Le tribunal administratif de Rennes a ainsi été saisi en excès de pouvoir de la contestation d’un rescrit fiscal qu’avait obtenu une communauté de communes qui souhaitait vérifier, avant tout contentieux fiscal, si les activités du centre aquatique qu’elle entendait créer seraient ou non soumises à la taxe sur la valeur ajoutée. Les conséquences de la réponse de l’administration (principe d’assujettissement) étant particulièrement importantes, c’est implicitement que le tribunal administratif a estimé que la requête en annulation d’un tel rescrit était recevable.
Au fond, il a donc, au prix d’un rappel exhaustif du cadre juridique dans lequel devait se positionner l’administration, notamment au regard de la notion de distorsion de concurrence, estimé que la prise de position en faveur de l’assujettissement à la taxe sur la valeur ajoutée était entachée d’une erreur de droit : il a donc annulé la décision de rescrit.
• Urbanisme. Permis d’aménager. Intérêt à agir d’une commune voisine
> Lire le jugement N° 2002344 du 9 mars 2022
Le législateur et la jurisprudence se montrent de plus en plus restrictifs lorsqu’il s’agit d’apprécier la recevabilité, en termes d’intérêt à agir, des requêtes dirigées par des tiers contre les permis d’aménager et permis de construire.
Le tribunal administratif de Rennes a ainsi dénié cet intérêt à agir pour une commune voisine de celle dans laquelle avait été accordé un permis d’aménager une zone commerciale et de services en écartant les différentes considérations liées à l’impact économique et commercial de ce projet sur sa propre situation, dès lors que l’intérêt à agir ne s’apprécie qu’en termes purement urbanistiques.
• Urbanisme. Droit de préemption. Responsabilité
> Lire le jugement N° 2003111 du 21 mars 2022
Si l’exercice du droit de préemption permet à une collectivité publique de se substituer à l’acquéreur d’un bien immobilier situé dans une zone couverte par cette prérogative (ainsi en est-il, le plus souvent, du droit de préemption urbain exercé dans les communes ou communautés de communes dotées d’un plan local d’urbanisme), il arrive que sur contestation du candidat acquéreur ainsi évincé, le juge administratif prononce l’annulation de la décision de préemption.
Les conséquences d’une telle annulation ne sont cependant pas aisées à tirer lorsque le projet immobilier a été compromis par l’irruption de la collectivité préemptrice et qu’il convient de le remettre en route, ce qui n’est pas toujours possible.

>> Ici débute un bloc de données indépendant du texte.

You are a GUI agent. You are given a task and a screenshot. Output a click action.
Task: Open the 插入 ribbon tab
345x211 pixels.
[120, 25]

C’est alors sur le terrain indemnitaire que le juge administratif est amené, s’il est à nouveau saisi, à réparer le cas échéant les conséquences dommageables directement imputables aux vices qui ont justifié l’annulation de la préemption, toutes les irrégularités n’étant pas, par suite, de nature à permettre une indemnisation.
Dans la présente affaire, l’incompétence de l’auteur de la préemption (le maire au lieu du président de la communauté de communes) était le seul vice qui avait été retenu mais il apparaissait que la préemption aurait pu être exercée légalement par la communauté de communes et le tribunal a donc estimé que, dans ces conditions, cette faute n’ouvrait pas droit à réparation.
Il a toutefois également relevé que la commune avait particulièrement tardé, en exécution du jugement d’annulation, à rétablir la situation prévalant avant l’exercice illégal du droit de préemption et, à l’issue d’une analyse rigoureuse des différents chefs de préjudice invoqués par les requérants qui avaient finalement pu mener à bien leur projet, il a accepté de leur accorder une réparation mesurée.